La mente di ogni uomo è inevitabilmente portata a pensare che, al di là di ciò che appare come molteplice e mutevole nel tempo, vi sia una sostanza unica (un uno) che rimane sempre uguale.
L’esistenza di questa “sostanza” che, come suggerisce l’etimologia della parola, “sta sotto” e “sostiene” la realtà di tutto ciò che esiste (sia esso fermo o in movimento o mutamento) appare alla nostra mente come “innegabile”.
Infatti non è possibile pensare che una cosa che “non è” (non esiste) possa muoversi o mutare. Ciò sarebbe contro sia la ragione che contro l’esperienza.

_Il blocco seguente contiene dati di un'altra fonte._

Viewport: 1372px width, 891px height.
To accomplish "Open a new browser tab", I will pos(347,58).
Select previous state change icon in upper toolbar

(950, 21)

Pensiamo, pertanto che se una qualsiasi cosa si muove e muta, per muoversi e mutare, deve prima “essere” (esistere, sussistere), e che, per quanto muti, almeno in qualche sua parte, essa deve rimanere in ogni caso una e sempre uguale, immutabile.
Pensiamo pertanto che deve “logicamente” esistere una sostanza prima, immutabile, una e unica.
Una volta giunta a questo punto, la nostra mente intravvede la possibilità di risolvere il problema il problema della morte.
Appare infatti possibile pensare come segue.
La sostanza unica esiste, ed è perfetta perché è immutabile ed è una, ed eterna. Nulla ci impedisce di pensare che la questa sostanza, essendo perfetta, possieda la capacità di pensare e che pertanto sia anche “persona intelligente”: ente consapevole di esistere e di pensare.
Ciò pensato, il problema dell’immortalità degli esseri umani è risolto.
La logica ci porta a pensare che “questa persona”, data la sua perfetta intelligenza e quindi perfetta bontà, non potrebbe non avere a cuore la sorte di quell’altra persona intelligente che è l’uomo mortale.
A questo punto però il pensiero della necessità logica di una sostanza prima, unica, e una entra in crisi. Se analizzato attentamente, esso si rivela inaspettatamente “contro ragione”.
Osserviamo.
Se la sostanza prima dell’essere esiste, essa non può che essere perfetta; e se è perfetta deve essere necessariamente semplice ossia completa in se stessa e senza parti o elementi distinti che la compongano. Deve essere anche immutabile in quanto “semplice” ossia formata da un solo elemento. Quindi:
- Nella composizione della sostanza stessa non può sussistere alcuna carenza o mancanza, o difetto di essere;
- Non vi può essere né all’interno né all’esterno di essa un qualsiasi altro “essere” o “ente” distinto e diverso dalla sostanza medesima.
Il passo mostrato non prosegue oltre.